:: TASK DIRECTIONS ::
Reproduce the material below word for word, leaving out the pictures.

[BEGIN DATA PROVIDED]

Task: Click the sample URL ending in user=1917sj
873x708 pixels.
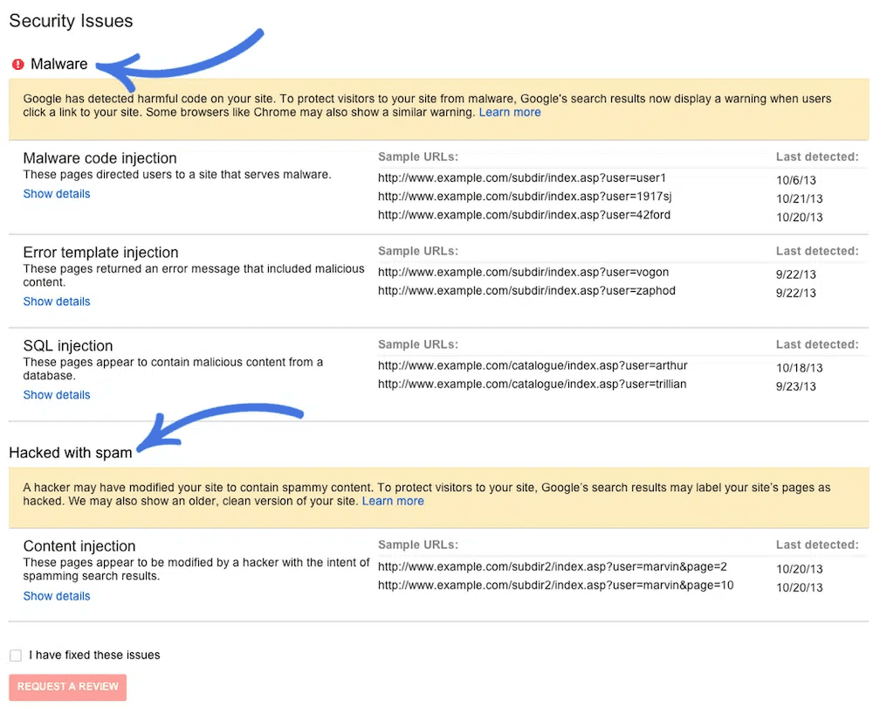Action: click(x=525, y=196)
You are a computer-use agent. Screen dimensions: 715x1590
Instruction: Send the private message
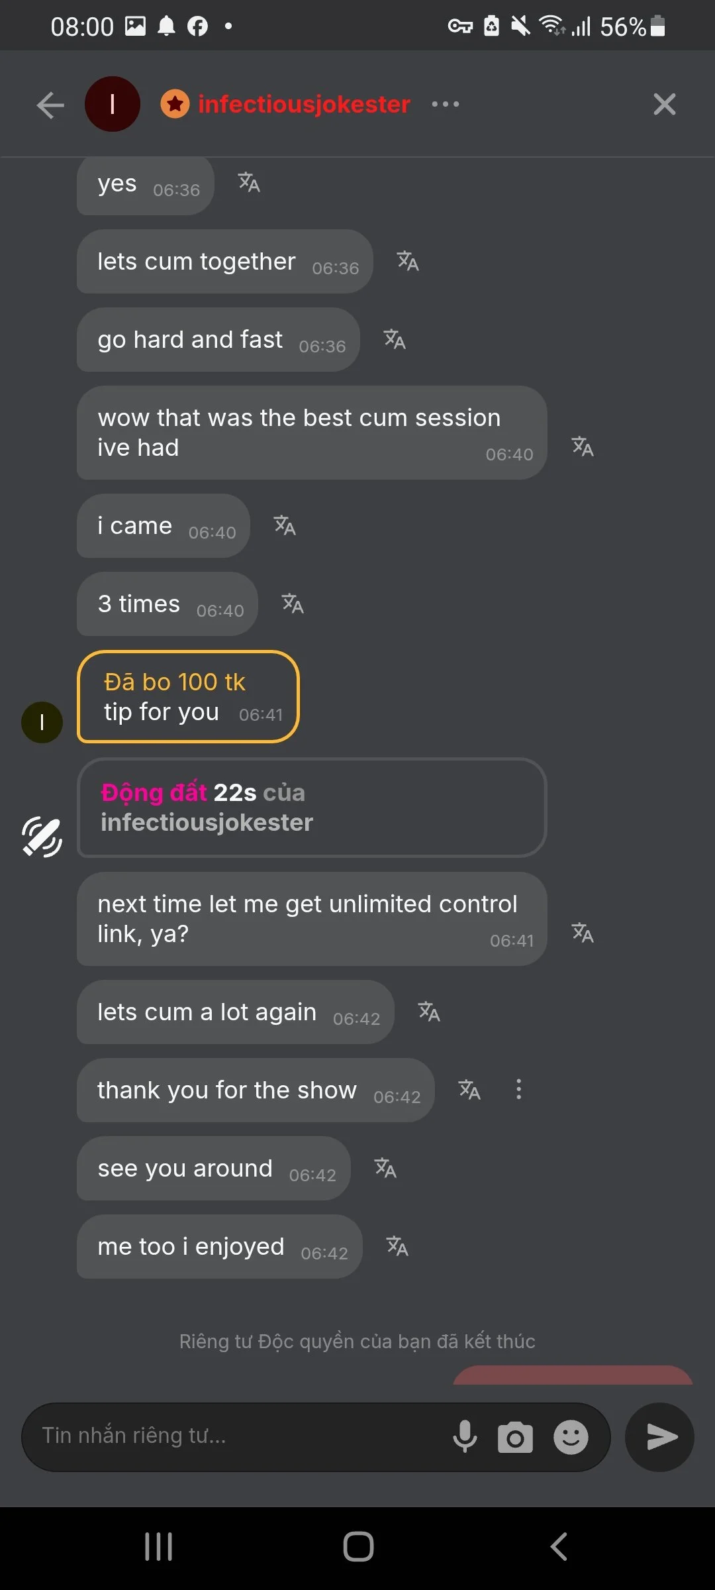pyautogui.click(x=660, y=1437)
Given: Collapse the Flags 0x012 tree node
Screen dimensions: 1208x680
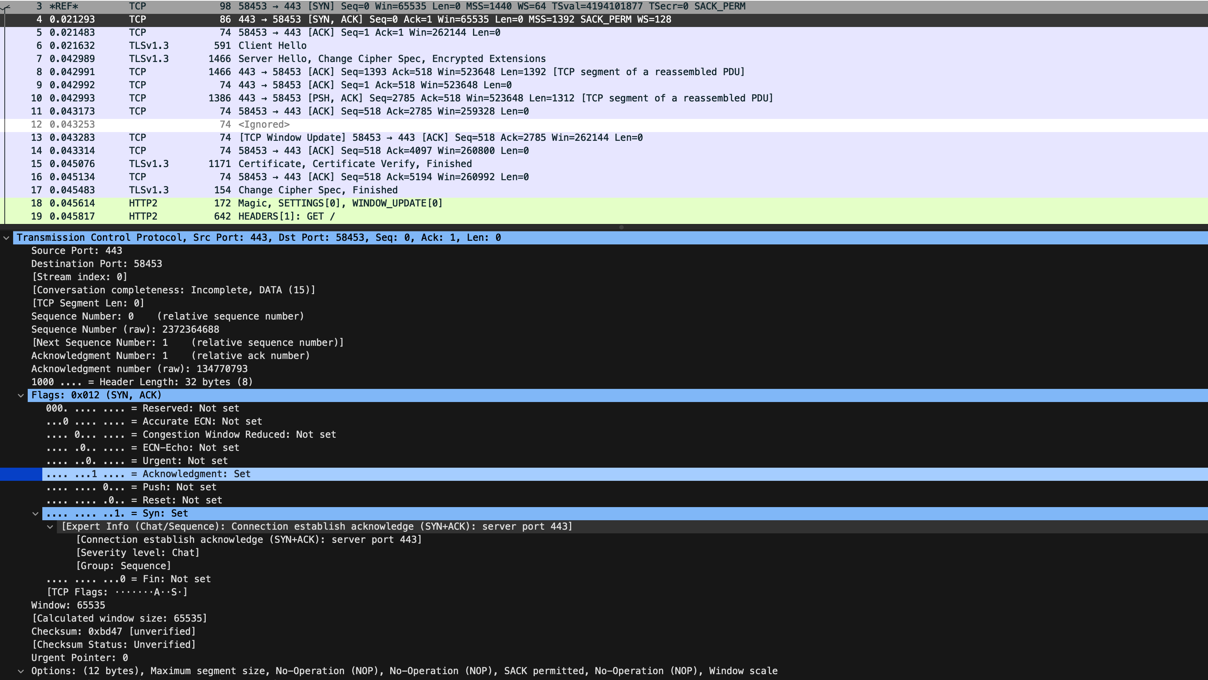Looking at the screenshot, I should pos(21,395).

[END DATA PROVIDED]

:: THE RESULT ::
Task: Click the sample URL ending in user=1917sj
873x708 pixels.
Action: click(x=525, y=196)
You are a computer-use agent. Screen dimensions: 715x1590
Instruction: Send the private message
pyautogui.click(x=660, y=1437)
Given: Collapse the Flags 0x012 tree node
Screen dimensions: 1208x680
Looking at the screenshot, I should pos(21,395).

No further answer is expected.